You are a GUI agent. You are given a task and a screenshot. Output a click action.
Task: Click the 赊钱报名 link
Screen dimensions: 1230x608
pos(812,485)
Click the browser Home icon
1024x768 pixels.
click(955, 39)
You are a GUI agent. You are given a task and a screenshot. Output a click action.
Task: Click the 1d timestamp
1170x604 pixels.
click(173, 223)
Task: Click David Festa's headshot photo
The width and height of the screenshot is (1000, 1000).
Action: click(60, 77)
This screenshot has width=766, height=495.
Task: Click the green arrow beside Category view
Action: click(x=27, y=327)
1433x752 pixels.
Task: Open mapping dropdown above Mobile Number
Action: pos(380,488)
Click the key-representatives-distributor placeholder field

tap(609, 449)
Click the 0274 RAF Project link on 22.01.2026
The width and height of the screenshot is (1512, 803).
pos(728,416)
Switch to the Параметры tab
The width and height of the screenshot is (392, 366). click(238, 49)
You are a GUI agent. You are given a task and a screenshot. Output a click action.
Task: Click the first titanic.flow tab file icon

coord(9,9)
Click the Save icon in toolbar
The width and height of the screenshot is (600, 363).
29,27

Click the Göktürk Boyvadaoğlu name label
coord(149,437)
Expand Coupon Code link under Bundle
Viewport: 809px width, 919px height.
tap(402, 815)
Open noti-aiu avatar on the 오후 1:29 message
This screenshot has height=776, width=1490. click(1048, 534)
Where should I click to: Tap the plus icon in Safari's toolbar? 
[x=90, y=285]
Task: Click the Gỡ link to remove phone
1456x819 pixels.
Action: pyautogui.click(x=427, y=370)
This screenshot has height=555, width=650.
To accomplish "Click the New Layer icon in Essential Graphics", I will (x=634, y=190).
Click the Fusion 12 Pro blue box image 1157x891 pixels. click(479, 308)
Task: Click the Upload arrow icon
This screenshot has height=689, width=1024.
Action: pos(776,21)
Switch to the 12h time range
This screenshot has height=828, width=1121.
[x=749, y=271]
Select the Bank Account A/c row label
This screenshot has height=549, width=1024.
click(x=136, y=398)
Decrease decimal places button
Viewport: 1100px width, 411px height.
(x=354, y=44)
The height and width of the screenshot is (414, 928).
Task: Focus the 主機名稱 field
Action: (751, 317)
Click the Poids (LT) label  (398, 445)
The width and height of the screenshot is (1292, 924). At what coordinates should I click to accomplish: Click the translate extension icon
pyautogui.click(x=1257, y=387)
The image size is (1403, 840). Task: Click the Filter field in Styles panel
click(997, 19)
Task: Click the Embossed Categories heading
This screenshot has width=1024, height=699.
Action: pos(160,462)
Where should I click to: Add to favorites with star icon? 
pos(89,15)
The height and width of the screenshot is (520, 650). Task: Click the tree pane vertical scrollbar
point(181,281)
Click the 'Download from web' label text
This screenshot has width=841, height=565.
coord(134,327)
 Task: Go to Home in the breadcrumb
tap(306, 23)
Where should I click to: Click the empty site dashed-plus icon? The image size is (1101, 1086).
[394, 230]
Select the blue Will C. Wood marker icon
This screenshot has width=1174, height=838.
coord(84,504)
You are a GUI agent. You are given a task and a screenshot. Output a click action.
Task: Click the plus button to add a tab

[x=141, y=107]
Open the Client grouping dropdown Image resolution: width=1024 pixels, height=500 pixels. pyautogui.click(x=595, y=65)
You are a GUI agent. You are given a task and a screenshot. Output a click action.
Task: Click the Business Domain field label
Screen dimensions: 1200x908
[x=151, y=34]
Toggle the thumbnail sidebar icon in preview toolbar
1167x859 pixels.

· · · · · · ·

DIRECTIVE: Print everything from the line containing "Where should I click to: Add" down to the line containing "tap(306, 23)" in the records above, unchanged.

RESULT OF THE TASK:
Where should I click to: Add to favorites with star icon? 
pos(89,15)
The height and width of the screenshot is (520, 650). Task: Click the tree pane vertical scrollbar
point(181,281)
Click the 'Download from web' label text
This screenshot has width=841, height=565.
coord(134,327)
 Task: Go to Home in the breadcrumb
tap(306, 23)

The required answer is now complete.